That's sounds awsome. I have a thing that pulls the latest Mercouris rant and converts it to an mp3 at 2x speed. I got deep seek to make mine though because I don't know anything about coding. Every few weeks it stops working so I have to go back to deep seek and get it to fix it.

5
☆ Yσɠƚԋσʂ ☆ - 2mon

lol not having the time to listen to his latest rant was the motivation, I was like I'm curious if he's got any new juicy tidbits, but I just don't feel like listening through the whole video

originally I just used this site to get a transcript https://www.youtranscripts.com/ and then threw it in DeepSeek, and then I was like wait I can totally script this, the script is mostly vibe coded too 🤣

only downside right now is that whisperx isn't terribly fast, I'm trying to see if parakeet might work better

updated to use parakeet, and it's way faster and realized I can use subtitles when they're available skipping the need for the transcription step entirely

6
Commiejones - 2mon

What if you could get the AI summary to check itself against previous summaries of videos by the same channel? Maybe it could avoid too much brevity on some specifics while avoiding repetition of reoccurring summarized points.

2
☆ Yσɠƚԋσʂ ☆ - 2mon

yeah you could totally keep history of summaries per channel, and then have it read through them too, definitely lots of opportunities for improvement here

2
Commiejones - 2mon

Oh!

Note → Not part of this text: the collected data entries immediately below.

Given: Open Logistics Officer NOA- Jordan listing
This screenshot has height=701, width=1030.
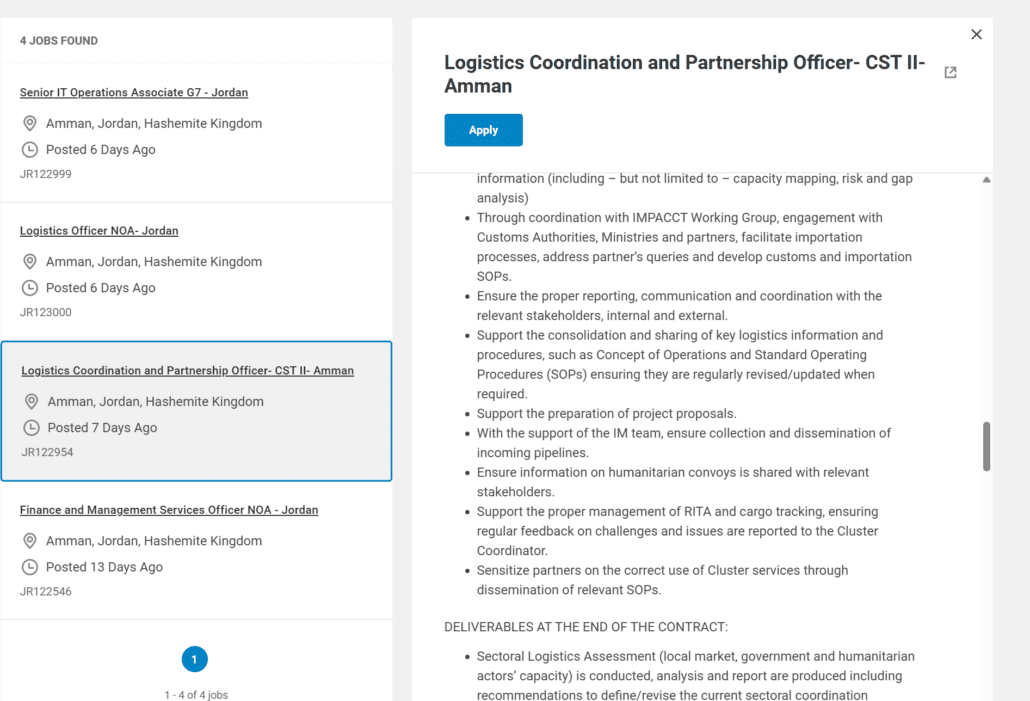Looking at the screenshot, I should tap(99, 231).
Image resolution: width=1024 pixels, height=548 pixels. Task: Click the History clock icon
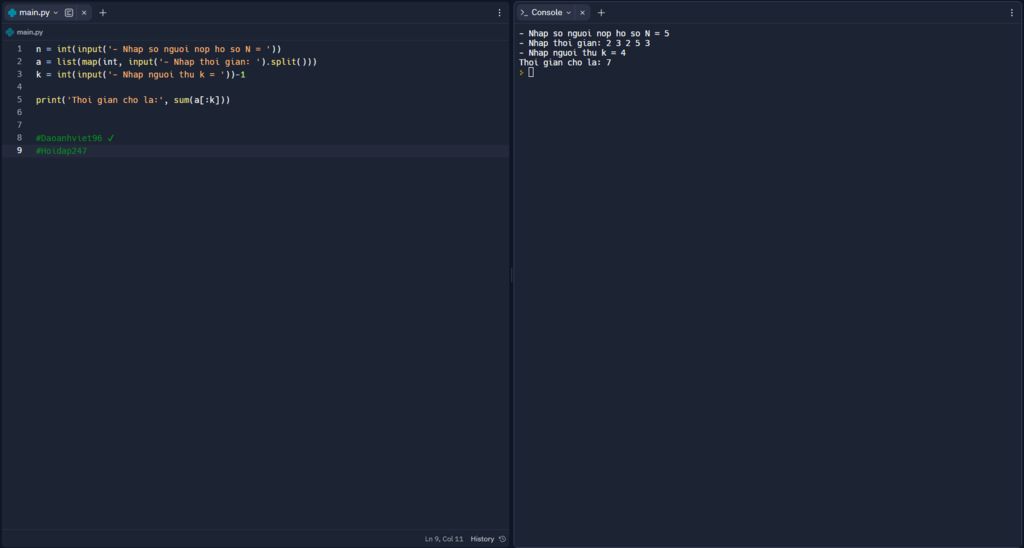tap(502, 539)
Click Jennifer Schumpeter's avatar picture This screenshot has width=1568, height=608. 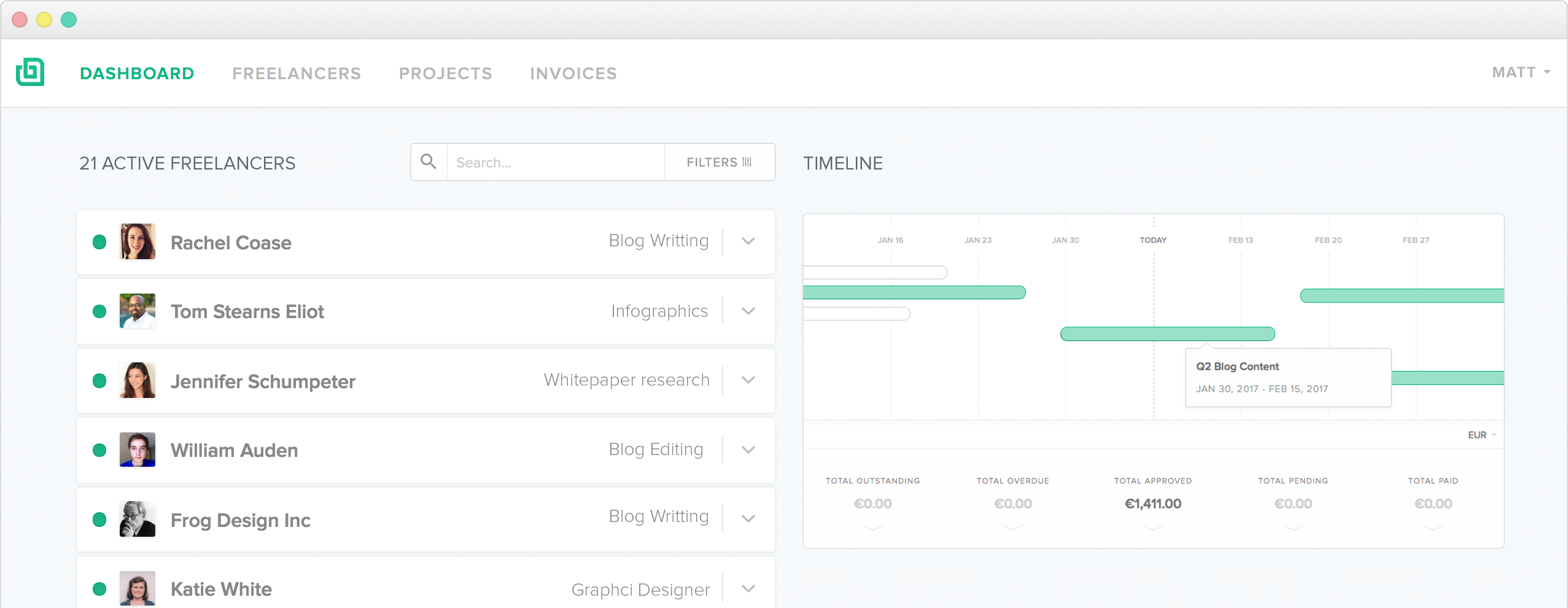click(138, 381)
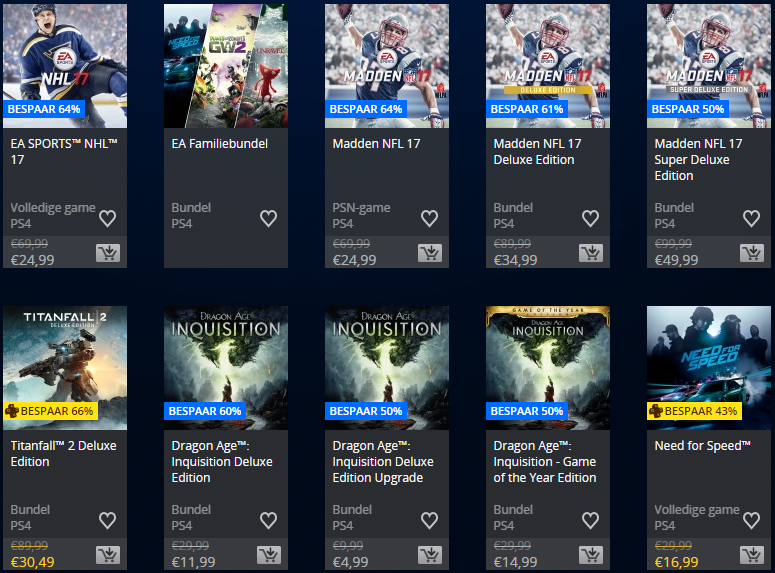The height and width of the screenshot is (573, 775).
Task: Add Madden NFL 17 Deluxe Edition to cart
Action: tap(590, 254)
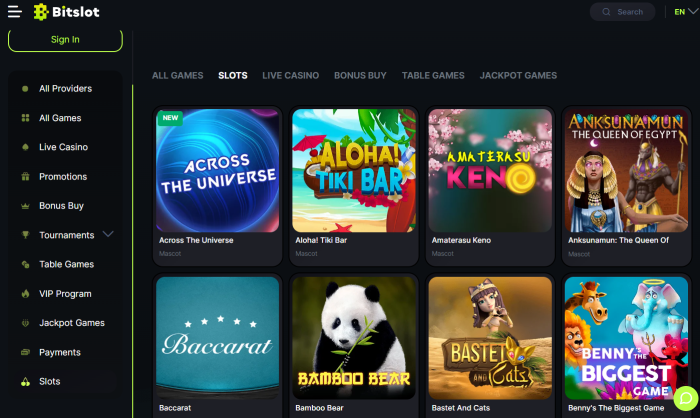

Oh! and then you get the AI to make a video of the original presenter reading the summary.

3
☆ Yσɠƚԋσʂ ☆ - 2mon

love it 🤣

2
mistermodal @lemmy.ml - 2mon

I mean at this point you should know what he is going to say

3
Commiejones - 2mon

90% of it yeah. But that 10% would take hours to dig up on my own.

4
mistermodal @lemmy.ml - 2mon

I just wonder why I bother with them sometimes lol that's fair though

3
Commiejones - 2mon

Its just noise while I walk my dog.

4
Commiejones - 2mon

Just had a thought. Maybe you could just snatch the Youtube generated transcript instead.

1
☆ Yσɠƚԋσʂ ☆ - 2mon

Yeah, the script will try doing that by default now, and if it can't then it falls back to transcribing the audio. Also switched to parakeet from whisperx cause it's way faster.

2